TED

Quando estive em Curitiba para a tarde de autógrafos dos livros ‘Branca dos Mortos’ e ‘Independência ou Mortos’, me senti o Pato Donald saindo de casa para jogar golf. Em resumo minha viagem foi basicamente isso:

Nos restou passear pelos shoppings, ver alguns filmes e depois ficar com um resfriado que está me matando desde que voltei. Aproveitei para ver o famigerado e polêmico TED. Já desconfiava que não acharia tanta graça no filme, pois não curto muito humor escrotizado. Tanto que os momentos em que o filme mais tirou risadas de mim, foram nas brincadeiras mais simples. Ver um urso fumando maconha e cheirando cocaína definitivamente não me faz rir. Sindo a mesma sensação quando assisto Pânico na TV. Nunca acho graça das bizarrices, acho que eles são mais divertidos nas brincadeiras mais ingênuas. Toda a vez que o Pânico tenta se parecer com Jackass, fracassa.

O filme tem dois pontos fracos, o primeiro fica por conta da interpretação da Mila Kunis, que sinceramente não consegue me convencer em nenhum dos filmes que assisti com ela.

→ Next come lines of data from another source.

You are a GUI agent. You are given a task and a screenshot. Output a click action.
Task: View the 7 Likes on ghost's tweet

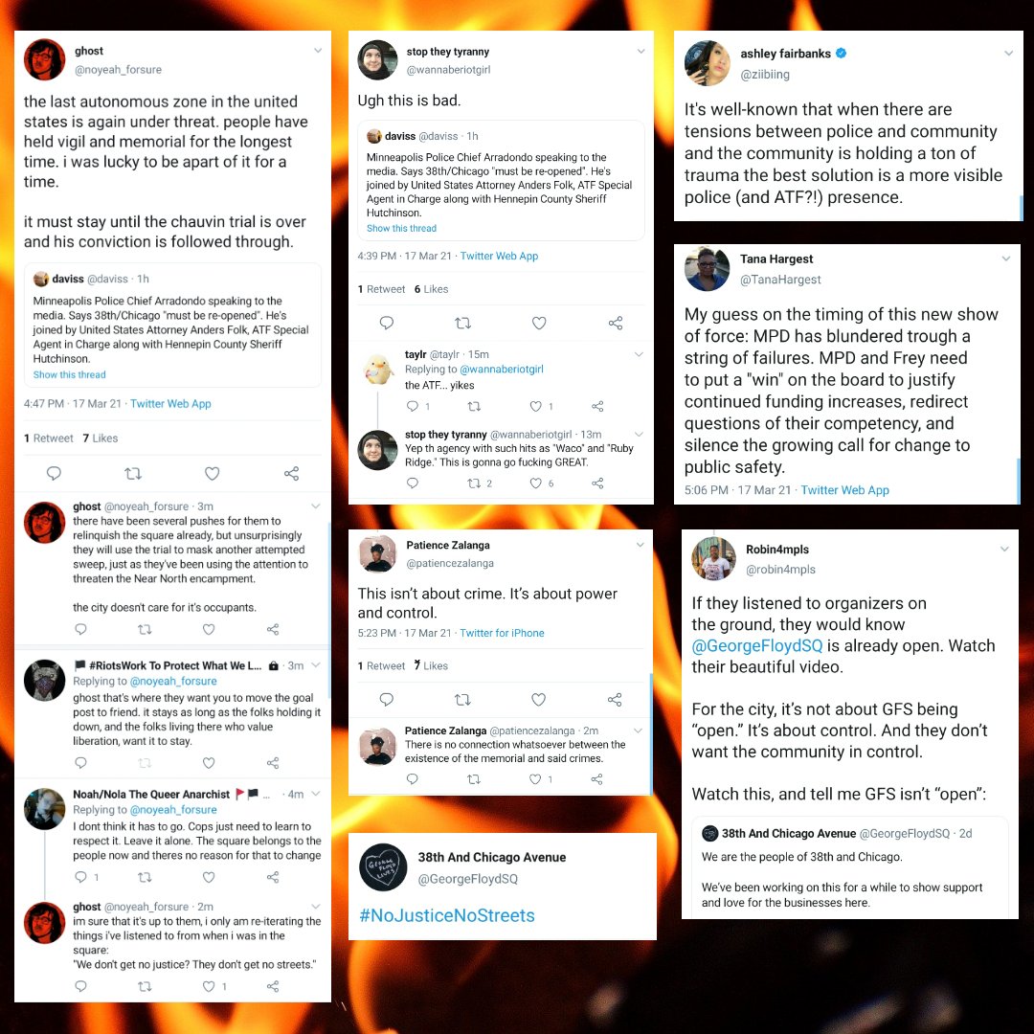(x=101, y=438)

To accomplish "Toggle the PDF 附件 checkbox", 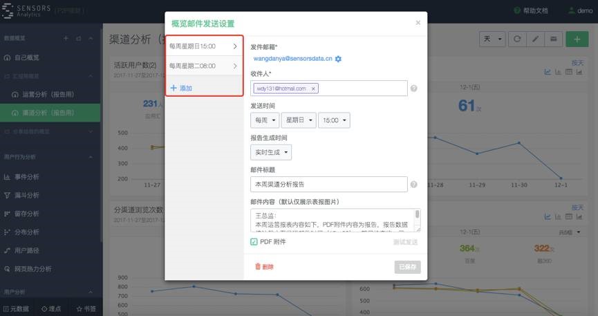I will pyautogui.click(x=254, y=242).
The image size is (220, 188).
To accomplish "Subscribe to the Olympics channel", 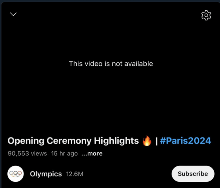I will click(x=193, y=174).
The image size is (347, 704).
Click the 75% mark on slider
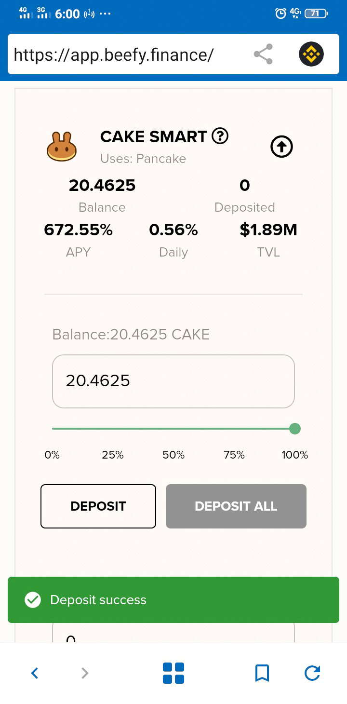(x=234, y=428)
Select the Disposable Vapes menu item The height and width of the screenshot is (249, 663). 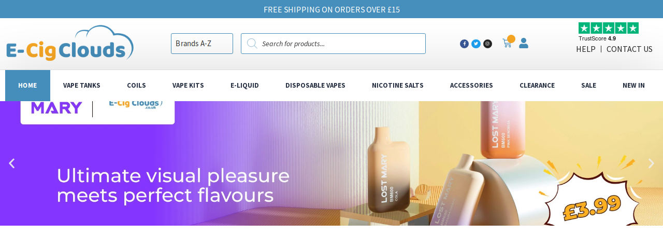coord(315,86)
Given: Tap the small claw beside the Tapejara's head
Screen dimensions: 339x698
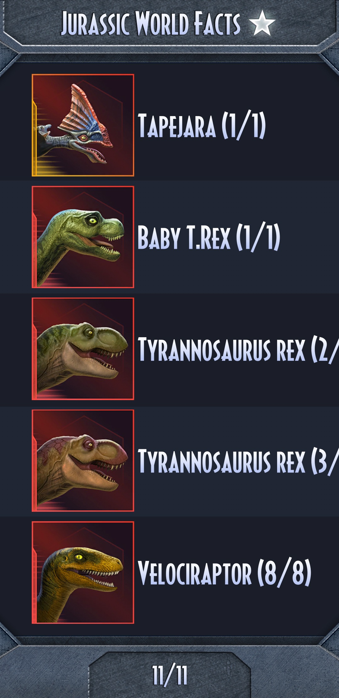Looking at the screenshot, I should [44, 130].
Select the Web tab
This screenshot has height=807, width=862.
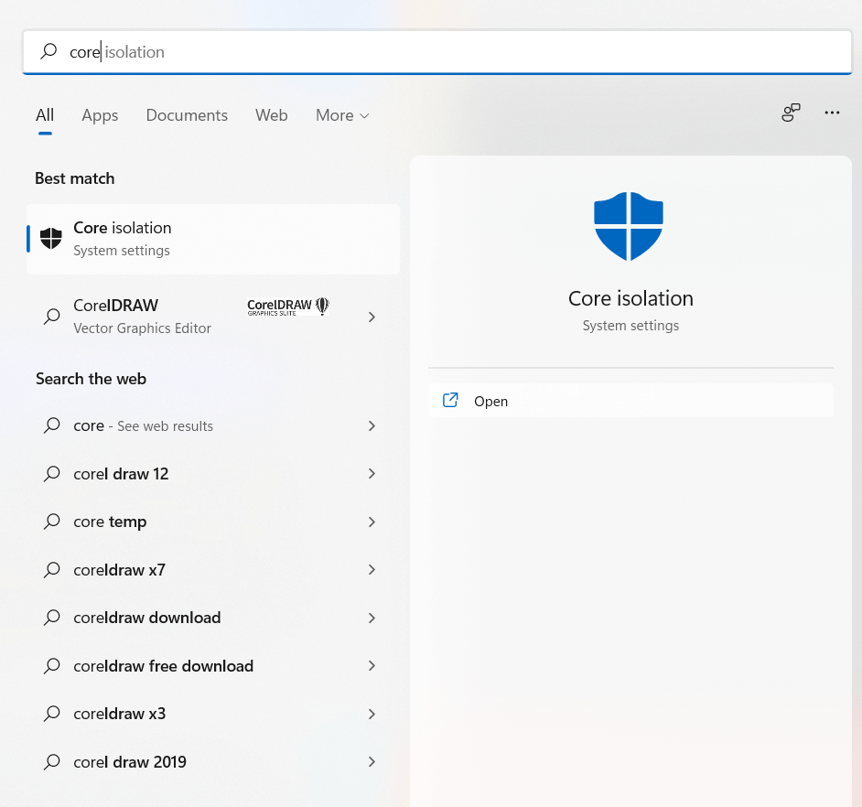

Ela está para mim no mesmo patamar da Angelina Jolie, são muitas caras e bocas, você não consegue vê-la como uma mulher comum, parece sempre estar olhando para uma bela mulher, que distoa da história. De alguma forma, sua presença deixa tudo inverídico. Muito provavelmente esta deve ser uma percepção pessoal, mas ainda assim, me incomoda.

O segundo ponto fraco do filme é o roteiro. A ideia do filme é muito boa e poderia gerar inúmeras piadas engraçadíssimas, mas a produção é do diretor estreante em cinema Seth MacFarlane, conhecido pela série de animação ‘Uma Família da Pesada’, que eu particularmente não consigo achar graça alguma. Já assisti inúmeros capítulos e este humor absurdo não desce. Um tipo de humor muito difundido no Brasil entre comediantes como Danilo Gentili e Rafinha Bastos, que usam de iconoclastia e comentários constrangedores (por vezes até discriminatórios), para arrancar risadas, o que inevitavelmente acaba causando mais constrangimento que graça. Se você pensar, é um humor infantil por parte de quem o cria e não de quem o vê. A sensação que eu tenho algumas vezes, quando vejo determinadas piadas do Danilo e do Rafinha é exatamente esta, a de que eles não cresceram e acham a maior graça em falar cu e pinto.

Não sei qual a importância icônica que este ursinho tem nos Estados Unidos, mas no Brasil ele não recebe o mesmo efeito iconoclasta de um personagem da nossa infância. Uma versão brasileira com o Peposo e a Peposa seria muito engraçado. O filme é engraçado, sim, algumas vezes, poderia ser muito mais, tinha potencial para isso. È o tipo de comédia que agrada muiiiiita gente, então não se influencie pelas minhas críticas. Não me arrependi de ver o filme, apenas minha expectativa era maior diante de tanta polêmica.

É o típico humor 8 ou 80, que cria críticas extremamente positivas e extremamente negativas. No site Adoro Cinema ele levou 5 estrelas do Jornal do Brasil e 1 estrela do Zero Hora. Concordo com aqueles que dizem que o roteiro é fraco, já que não existe um grande desenvolvimento da história e a tentativa de fazer rir pelo absurdo, pela anarquia, é um apelo muito forçado. Quem assiste o filme com mais critério vai sair do cinema igualzinho a mim. Não sai aborrecido, mas também não sai fazendo grandes comentários.